Of the lines below, count those containing the word "computer". Reply with the number alone.

Given data ->
········

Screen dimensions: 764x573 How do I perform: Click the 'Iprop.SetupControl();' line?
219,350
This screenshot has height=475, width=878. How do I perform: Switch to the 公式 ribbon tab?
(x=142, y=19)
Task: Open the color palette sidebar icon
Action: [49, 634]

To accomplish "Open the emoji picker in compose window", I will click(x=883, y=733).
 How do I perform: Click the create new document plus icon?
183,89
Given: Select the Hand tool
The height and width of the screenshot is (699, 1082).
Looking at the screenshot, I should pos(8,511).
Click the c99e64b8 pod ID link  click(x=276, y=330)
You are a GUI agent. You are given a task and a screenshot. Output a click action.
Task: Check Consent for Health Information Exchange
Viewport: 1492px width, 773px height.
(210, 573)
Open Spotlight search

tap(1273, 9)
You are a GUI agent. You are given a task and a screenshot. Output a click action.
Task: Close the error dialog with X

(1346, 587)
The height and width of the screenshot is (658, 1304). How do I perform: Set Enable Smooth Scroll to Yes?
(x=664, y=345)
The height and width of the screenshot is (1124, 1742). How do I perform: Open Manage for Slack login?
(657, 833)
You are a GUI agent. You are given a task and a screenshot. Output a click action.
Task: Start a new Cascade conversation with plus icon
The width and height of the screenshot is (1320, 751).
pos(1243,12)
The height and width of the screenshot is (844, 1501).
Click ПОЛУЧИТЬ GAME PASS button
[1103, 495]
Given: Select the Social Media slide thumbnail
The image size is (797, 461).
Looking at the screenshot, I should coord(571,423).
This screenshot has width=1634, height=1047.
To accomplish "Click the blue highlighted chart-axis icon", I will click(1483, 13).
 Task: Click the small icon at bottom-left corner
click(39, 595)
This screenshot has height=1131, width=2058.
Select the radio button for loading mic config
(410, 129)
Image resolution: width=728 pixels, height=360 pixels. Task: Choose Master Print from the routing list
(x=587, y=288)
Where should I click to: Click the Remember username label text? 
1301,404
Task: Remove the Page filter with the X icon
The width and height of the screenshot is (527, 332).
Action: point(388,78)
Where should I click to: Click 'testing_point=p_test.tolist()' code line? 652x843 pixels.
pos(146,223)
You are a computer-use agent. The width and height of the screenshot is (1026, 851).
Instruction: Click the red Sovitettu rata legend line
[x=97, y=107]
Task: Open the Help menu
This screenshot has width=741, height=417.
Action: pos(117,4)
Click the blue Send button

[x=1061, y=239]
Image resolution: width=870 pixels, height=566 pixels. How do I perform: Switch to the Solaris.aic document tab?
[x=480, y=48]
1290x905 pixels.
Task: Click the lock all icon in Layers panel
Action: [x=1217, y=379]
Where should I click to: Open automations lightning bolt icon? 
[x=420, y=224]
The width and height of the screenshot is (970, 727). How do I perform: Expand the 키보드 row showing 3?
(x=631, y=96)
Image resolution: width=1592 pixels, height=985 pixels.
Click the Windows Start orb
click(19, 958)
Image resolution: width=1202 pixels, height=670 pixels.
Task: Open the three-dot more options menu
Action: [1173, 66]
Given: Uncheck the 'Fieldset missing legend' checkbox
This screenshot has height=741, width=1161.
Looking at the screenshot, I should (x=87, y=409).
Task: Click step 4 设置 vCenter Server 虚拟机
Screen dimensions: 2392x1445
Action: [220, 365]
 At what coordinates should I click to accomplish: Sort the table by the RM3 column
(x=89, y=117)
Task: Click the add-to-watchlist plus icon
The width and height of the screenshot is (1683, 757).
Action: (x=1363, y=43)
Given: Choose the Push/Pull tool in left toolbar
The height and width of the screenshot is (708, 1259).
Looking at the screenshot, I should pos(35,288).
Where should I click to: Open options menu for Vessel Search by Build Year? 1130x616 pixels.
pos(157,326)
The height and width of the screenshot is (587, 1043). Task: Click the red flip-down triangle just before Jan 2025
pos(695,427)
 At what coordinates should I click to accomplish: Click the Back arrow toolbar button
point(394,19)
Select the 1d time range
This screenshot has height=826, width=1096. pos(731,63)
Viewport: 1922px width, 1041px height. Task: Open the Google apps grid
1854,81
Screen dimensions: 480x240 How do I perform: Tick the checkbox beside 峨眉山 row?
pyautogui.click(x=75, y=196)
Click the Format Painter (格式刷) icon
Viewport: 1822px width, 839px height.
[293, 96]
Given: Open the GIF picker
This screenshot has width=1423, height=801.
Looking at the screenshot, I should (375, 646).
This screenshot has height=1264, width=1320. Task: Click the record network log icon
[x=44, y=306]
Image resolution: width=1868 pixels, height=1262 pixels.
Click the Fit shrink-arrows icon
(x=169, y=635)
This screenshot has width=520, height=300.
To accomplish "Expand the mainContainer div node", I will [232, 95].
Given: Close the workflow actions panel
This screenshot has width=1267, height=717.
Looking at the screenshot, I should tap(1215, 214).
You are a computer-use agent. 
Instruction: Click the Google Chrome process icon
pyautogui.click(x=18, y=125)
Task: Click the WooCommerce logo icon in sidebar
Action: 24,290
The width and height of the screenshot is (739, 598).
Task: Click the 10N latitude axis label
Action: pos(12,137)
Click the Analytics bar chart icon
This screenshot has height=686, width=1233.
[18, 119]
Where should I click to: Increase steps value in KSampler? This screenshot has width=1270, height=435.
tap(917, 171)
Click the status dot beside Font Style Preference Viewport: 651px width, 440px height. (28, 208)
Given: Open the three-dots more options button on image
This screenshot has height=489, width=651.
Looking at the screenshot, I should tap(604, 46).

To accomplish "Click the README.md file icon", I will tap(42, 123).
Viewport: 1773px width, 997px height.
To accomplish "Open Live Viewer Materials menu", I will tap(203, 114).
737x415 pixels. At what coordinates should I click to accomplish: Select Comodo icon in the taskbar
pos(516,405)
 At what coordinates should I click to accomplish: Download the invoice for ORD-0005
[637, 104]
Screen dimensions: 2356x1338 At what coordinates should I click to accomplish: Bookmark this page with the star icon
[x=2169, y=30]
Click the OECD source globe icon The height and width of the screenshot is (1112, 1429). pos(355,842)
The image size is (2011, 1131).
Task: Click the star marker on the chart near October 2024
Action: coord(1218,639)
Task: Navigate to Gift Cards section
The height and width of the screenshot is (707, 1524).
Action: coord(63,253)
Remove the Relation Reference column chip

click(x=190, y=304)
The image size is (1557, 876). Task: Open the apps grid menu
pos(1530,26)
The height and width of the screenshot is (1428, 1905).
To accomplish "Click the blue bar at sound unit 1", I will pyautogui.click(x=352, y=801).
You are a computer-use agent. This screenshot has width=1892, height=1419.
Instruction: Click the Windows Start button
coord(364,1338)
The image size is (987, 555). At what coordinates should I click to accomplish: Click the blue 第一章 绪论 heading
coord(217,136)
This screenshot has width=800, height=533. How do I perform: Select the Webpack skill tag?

········

Reply -> 3